Chemistry of Sake
The Periodic Table
Sake culture in a taproom environment.
The Periodic Table is a sake bar and taproom located in Emeryville’s Public Market. With the mission to make sake more approachable, every inch of the 400 square foot space is fitting for an intimate and educational bar experience. The overall design is contemporary with roots stemming from the owners’ passion for geometry and chemistry. Half-hexagon patterns, inspired by the benzene molecule, are a recurring visual element throughout the space.
Elements of Sake
The back bar shelving is a three-dimensional representation of the Periodic Table of Elements, and its construction was influenced by Japanese joinery and craftsmanship. Colorful fabric panels inspired by Japanese Noren are screen-printed with chemical elements, adding a playful touch to the focal display. Adjacent shelves display unique Japanese liquor bottles, chemistry lab flasks and sake glassware.
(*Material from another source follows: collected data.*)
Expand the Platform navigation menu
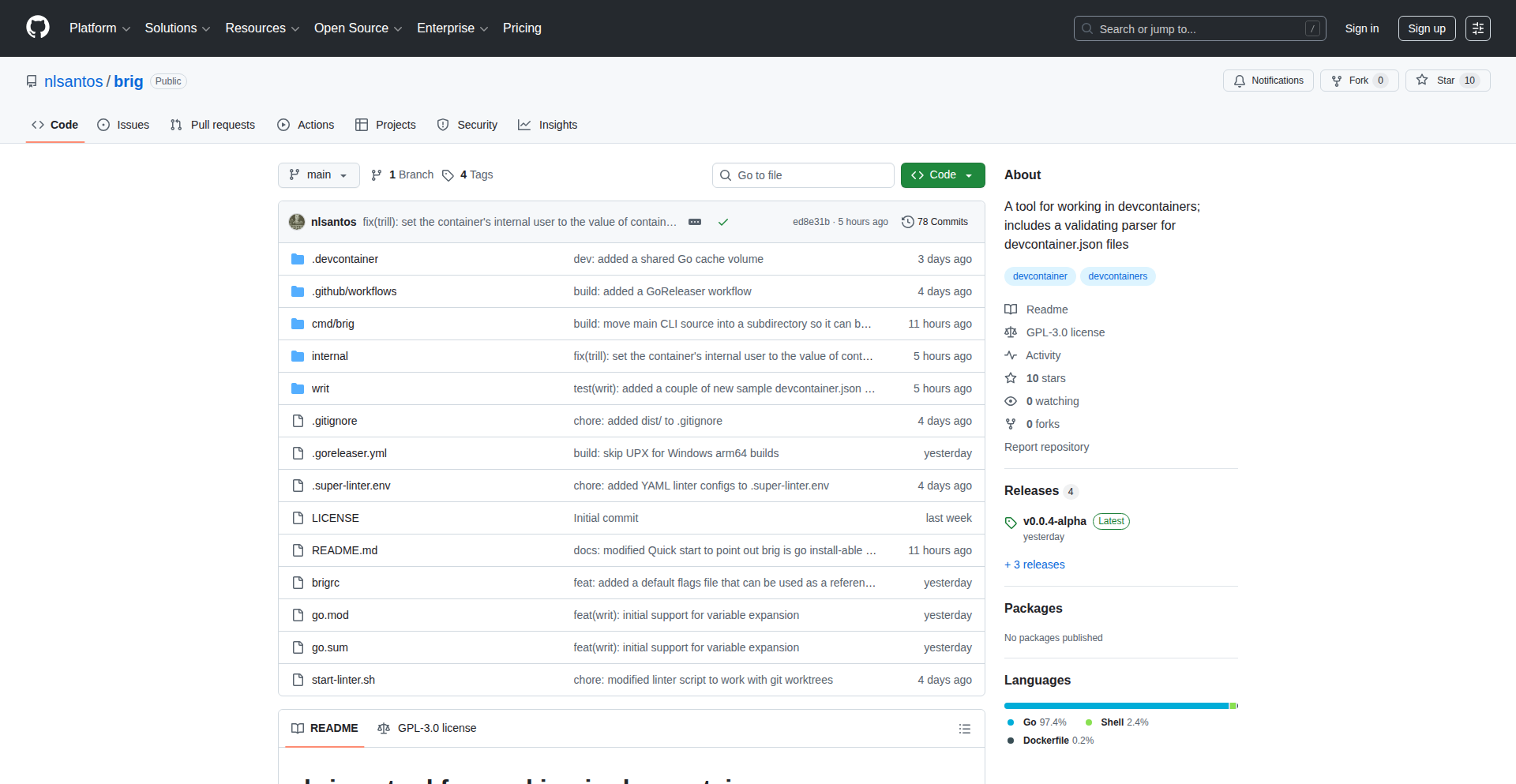 pyautogui.click(x=99, y=28)
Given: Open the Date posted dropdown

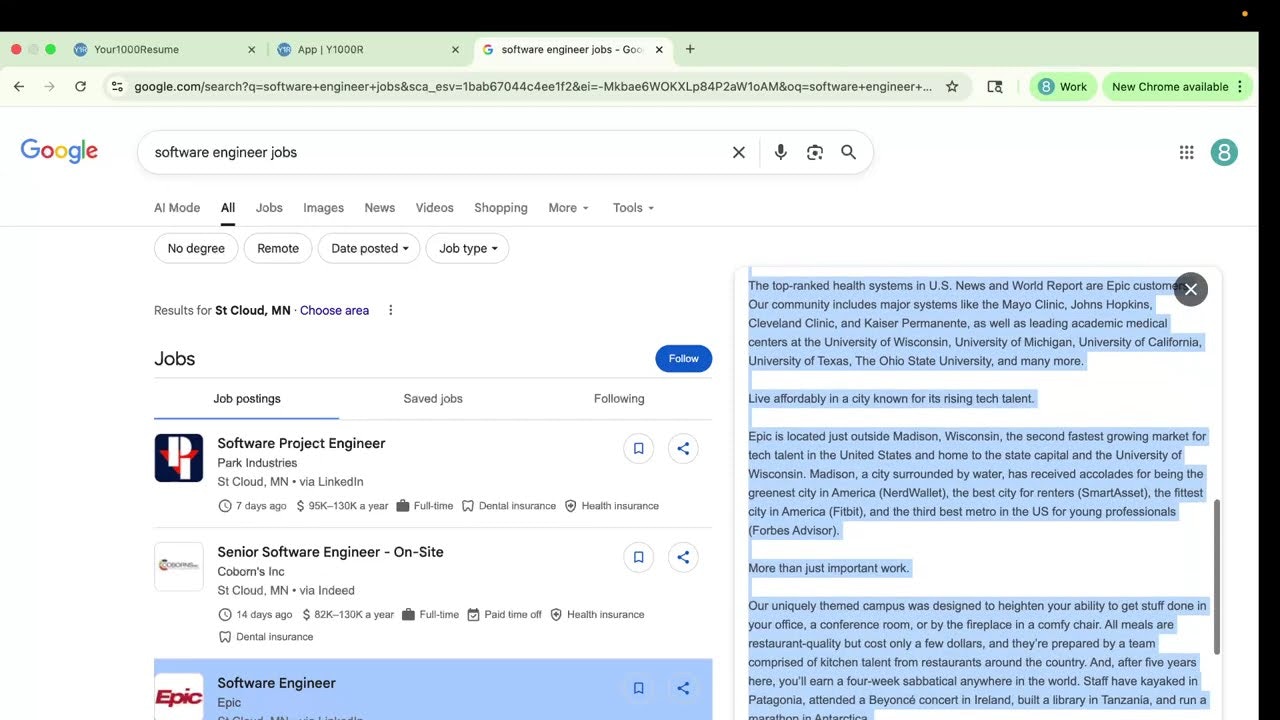Looking at the screenshot, I should (x=368, y=248).
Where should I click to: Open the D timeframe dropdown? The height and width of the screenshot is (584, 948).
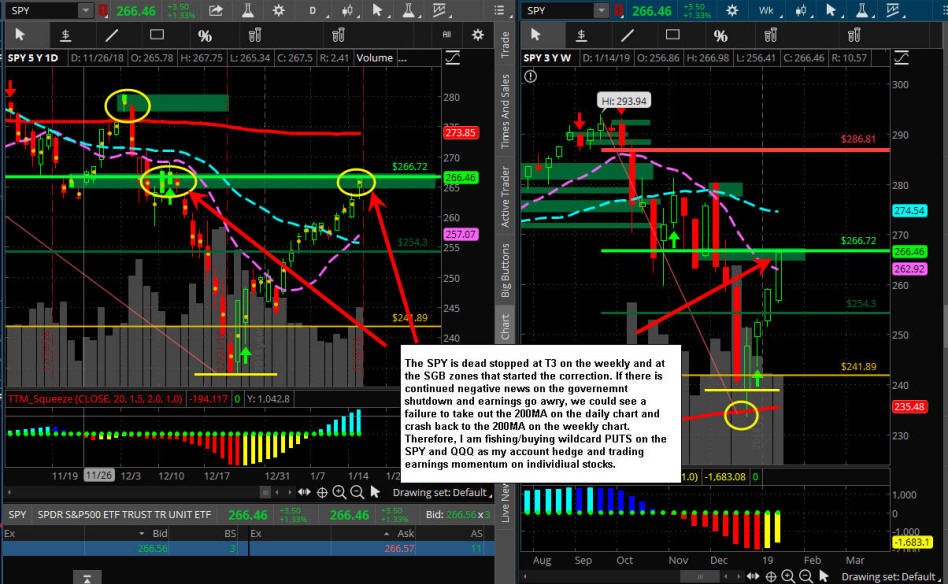coord(314,10)
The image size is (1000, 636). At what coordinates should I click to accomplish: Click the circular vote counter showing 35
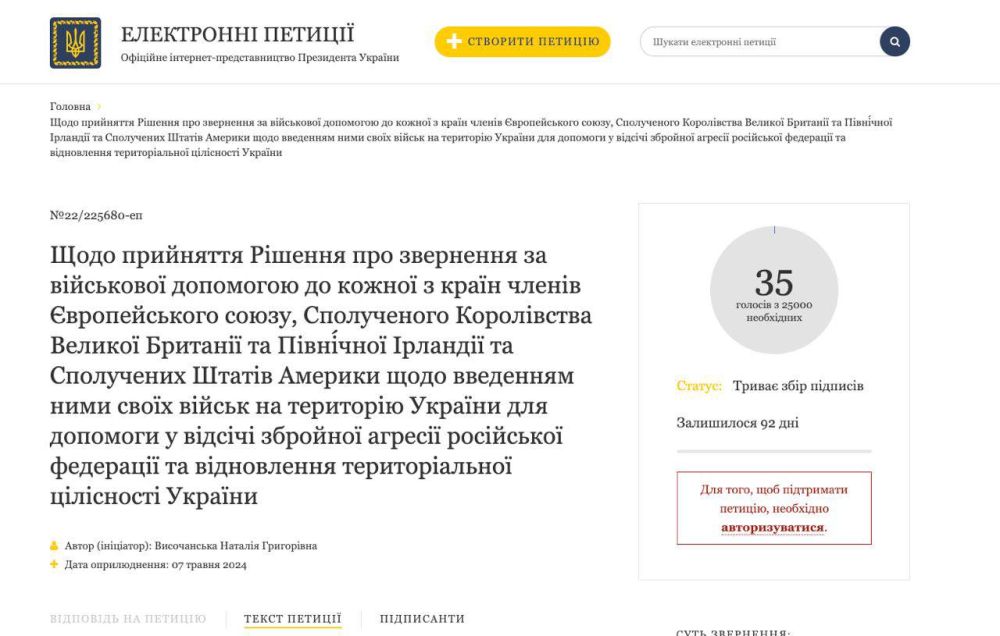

Natural light pours in from the Public Market’s oversized warehouse skylights, creating a bright and welcoming vibe for those who may be new to the world of sake.
DETAILS & RESULTS
To encourage conversation, the bar projects outwards as a half hexagon, allowing the bartender to come closer to guests. Those sitting at the bar can rest their drink of choice on a dark blue counter-top made of recycled paper. The bar die is decorated with a mosaic of blue half-hex tiles with white accents.
Additional geometric patterns are featured along the wall opposite the bar. Laser-cut oak panels comprised of half-hex patterns are mounted offset from the wall behind, allowing shadow and light to play above the shallow counters that line the perimeter. Comfortable bar stools make for easy perching with a beer or sake in hand, while pendant lights, shaped as Erlenmeyer flasks, accent the space.
Wood joists span the length of the space, creating a ceiling plane while celebrating the taproom’s space-within-a-space nature. The joists reference traditional Japanese architecture and allow natural light to pour in from the Public Market’s over-sized warehouse skylights, creating a bright and welcoming vibe for those who may be new to the world of sake.